Suspended microchannels for biomolecular detection
Manalis, Scott R.   
Massachusetts Institute of Technology, Cambridge, MA, United States

Proteins and their byproducts play a critical role in nearly every event that takes place within living cells. The understanding of many of these events is furthered by the ability to profile the concentration of specific proteins as a function of time and various physiological conditions. However, the rate at which these parameters are measured by current methodology is often limited by requirements for large sample volumes and time-consuming modifications of the molecules under investigation. Here we address these limitations by proposing a detection system based on microfluidic channels whereby the channels themselves are the detectors. The key innovation is that the mechanical properties of a suspended microfluidic channel with a thickness near a micron will allow protein concentration to be determined by measuring a mass-dependent resonant frequency of the microchannel. The suspended channel mass is altered either by proteins that enter into the channel volume, or by specific binding of proteins to capture molecules on the channel walls.
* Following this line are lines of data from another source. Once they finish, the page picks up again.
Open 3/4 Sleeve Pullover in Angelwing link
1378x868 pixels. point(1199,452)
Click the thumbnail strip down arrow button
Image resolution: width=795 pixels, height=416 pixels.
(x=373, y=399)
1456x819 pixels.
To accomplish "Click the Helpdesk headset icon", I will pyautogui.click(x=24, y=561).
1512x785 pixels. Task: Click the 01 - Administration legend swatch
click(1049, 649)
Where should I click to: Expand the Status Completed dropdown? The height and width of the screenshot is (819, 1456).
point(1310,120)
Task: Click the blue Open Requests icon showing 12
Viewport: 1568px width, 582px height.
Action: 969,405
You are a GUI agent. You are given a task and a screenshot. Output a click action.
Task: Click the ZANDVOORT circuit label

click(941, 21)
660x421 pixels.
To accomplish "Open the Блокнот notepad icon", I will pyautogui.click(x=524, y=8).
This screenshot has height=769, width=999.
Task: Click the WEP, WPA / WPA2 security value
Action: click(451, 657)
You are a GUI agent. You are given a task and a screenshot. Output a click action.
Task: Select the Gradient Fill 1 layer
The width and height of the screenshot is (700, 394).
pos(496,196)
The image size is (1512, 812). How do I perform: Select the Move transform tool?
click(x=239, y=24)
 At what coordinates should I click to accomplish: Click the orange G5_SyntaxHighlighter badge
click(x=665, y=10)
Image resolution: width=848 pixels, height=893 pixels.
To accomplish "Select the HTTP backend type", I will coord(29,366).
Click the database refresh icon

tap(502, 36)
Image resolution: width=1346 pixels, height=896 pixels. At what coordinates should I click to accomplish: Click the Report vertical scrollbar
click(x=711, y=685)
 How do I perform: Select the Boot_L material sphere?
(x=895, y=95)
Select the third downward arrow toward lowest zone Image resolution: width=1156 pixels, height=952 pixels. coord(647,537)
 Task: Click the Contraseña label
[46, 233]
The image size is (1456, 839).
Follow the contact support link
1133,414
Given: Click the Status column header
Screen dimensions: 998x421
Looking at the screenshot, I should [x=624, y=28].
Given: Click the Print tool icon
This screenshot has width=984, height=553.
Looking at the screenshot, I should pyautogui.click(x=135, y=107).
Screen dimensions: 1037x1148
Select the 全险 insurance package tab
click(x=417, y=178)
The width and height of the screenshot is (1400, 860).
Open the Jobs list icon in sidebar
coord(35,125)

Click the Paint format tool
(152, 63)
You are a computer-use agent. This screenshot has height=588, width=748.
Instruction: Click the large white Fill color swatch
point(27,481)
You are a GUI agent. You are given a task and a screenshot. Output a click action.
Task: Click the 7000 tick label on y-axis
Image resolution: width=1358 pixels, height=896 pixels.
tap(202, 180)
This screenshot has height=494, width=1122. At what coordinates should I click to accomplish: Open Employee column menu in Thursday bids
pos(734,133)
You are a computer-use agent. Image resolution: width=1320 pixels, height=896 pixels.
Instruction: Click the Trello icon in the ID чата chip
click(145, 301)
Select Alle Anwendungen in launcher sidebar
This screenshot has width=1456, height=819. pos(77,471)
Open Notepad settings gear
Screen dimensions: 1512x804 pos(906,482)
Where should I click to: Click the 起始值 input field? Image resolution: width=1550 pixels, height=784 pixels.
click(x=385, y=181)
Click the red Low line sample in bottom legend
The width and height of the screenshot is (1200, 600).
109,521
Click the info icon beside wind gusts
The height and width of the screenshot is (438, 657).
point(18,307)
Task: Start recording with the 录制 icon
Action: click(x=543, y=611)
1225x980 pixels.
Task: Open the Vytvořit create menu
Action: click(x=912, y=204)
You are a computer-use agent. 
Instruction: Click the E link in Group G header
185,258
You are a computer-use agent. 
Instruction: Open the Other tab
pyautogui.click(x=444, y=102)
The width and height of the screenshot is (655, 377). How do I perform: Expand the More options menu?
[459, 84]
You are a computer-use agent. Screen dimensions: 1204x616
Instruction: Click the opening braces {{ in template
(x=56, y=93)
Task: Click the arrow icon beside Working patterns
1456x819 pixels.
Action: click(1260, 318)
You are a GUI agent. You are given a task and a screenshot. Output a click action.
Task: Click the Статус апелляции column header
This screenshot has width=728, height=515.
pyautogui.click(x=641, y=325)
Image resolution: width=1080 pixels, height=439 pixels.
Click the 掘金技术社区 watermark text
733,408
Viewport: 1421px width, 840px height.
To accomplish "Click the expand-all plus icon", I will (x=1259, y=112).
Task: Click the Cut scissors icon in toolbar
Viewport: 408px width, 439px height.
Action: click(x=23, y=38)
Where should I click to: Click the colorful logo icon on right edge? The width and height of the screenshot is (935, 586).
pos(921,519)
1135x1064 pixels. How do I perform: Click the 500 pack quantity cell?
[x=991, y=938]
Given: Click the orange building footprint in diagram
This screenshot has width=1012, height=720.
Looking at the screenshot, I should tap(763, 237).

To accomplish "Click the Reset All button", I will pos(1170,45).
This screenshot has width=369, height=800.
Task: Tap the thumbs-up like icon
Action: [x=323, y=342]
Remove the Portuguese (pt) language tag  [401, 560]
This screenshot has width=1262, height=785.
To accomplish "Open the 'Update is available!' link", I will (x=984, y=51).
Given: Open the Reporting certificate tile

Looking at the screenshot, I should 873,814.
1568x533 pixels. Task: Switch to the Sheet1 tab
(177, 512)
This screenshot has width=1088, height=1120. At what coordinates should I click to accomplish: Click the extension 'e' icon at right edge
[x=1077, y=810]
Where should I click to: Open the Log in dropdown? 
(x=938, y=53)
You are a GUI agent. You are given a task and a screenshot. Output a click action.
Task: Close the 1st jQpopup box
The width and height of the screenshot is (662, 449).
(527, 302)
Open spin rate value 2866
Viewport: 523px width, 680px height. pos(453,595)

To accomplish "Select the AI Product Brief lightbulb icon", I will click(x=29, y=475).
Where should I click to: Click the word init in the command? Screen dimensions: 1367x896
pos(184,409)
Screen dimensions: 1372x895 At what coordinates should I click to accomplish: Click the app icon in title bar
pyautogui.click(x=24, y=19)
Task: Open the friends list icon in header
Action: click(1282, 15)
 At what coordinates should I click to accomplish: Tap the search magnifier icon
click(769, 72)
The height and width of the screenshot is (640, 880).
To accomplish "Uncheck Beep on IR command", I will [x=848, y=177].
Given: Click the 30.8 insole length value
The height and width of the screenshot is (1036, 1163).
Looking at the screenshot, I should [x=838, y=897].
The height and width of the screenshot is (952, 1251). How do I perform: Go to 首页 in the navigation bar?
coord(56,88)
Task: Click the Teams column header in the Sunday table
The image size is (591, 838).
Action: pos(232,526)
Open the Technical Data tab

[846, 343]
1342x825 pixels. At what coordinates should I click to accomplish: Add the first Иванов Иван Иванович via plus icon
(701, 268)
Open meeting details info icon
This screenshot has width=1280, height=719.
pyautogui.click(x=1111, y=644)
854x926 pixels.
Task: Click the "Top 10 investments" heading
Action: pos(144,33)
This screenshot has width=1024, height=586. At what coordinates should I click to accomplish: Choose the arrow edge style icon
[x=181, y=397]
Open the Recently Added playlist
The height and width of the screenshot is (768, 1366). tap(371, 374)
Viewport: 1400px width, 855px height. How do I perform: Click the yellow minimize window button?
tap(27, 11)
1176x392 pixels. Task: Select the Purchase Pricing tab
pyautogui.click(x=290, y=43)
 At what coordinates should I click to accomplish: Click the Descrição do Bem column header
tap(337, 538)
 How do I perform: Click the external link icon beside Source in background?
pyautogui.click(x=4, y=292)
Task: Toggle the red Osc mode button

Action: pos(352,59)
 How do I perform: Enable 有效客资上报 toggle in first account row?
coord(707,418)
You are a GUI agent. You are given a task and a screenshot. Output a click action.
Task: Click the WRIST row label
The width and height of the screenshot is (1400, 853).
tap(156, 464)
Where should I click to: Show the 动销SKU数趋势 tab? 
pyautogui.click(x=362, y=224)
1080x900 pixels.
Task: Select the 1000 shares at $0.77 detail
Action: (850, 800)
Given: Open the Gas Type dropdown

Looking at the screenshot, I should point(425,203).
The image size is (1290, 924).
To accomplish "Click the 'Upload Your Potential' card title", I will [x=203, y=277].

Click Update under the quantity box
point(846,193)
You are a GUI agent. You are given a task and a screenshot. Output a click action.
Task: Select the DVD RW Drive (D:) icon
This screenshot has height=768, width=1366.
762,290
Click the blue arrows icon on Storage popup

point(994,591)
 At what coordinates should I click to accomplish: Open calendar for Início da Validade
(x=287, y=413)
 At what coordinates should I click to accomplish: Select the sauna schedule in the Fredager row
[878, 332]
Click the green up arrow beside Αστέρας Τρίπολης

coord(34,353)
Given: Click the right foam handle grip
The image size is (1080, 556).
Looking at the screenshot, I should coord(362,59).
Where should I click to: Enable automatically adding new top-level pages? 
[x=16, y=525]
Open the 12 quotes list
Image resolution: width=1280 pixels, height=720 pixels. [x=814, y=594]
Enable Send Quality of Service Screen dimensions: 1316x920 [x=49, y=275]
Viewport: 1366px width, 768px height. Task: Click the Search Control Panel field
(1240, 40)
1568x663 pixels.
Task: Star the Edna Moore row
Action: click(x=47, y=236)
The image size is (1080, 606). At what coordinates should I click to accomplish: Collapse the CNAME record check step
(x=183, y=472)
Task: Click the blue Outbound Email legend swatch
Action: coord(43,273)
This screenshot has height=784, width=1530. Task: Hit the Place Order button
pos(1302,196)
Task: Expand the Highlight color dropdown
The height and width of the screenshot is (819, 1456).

Successful development of the suspended microchannel detector will result in a real-time and labelfree method that will provide an alternative to fluorescence for protein detection. Specifically, suspended microchannel detectors will offer two advances. First, is scalability: ultimately 10[2]-10[3] detectors could be operated within a square centimeter with a volume of less than 100 pL per detector. Second, we estimate that the suspended microchannel will achieve a detection limit in the range of 10[-18] is to 10[-19] g/mu m 2. This limit, which corresponds to less than 10 proteins/mu m 2, is nearly 100-fold more sensitive than other label-free methods such as the quartz crystal microbalance. We anticipate that an array of suspended microchannel detectors will substantially increase the throughput and utility of protein assays that are used for furthering the predictive power of system-level modeling. The suspended microchannels will also be useful for enabling point-of-care medical diagnostics.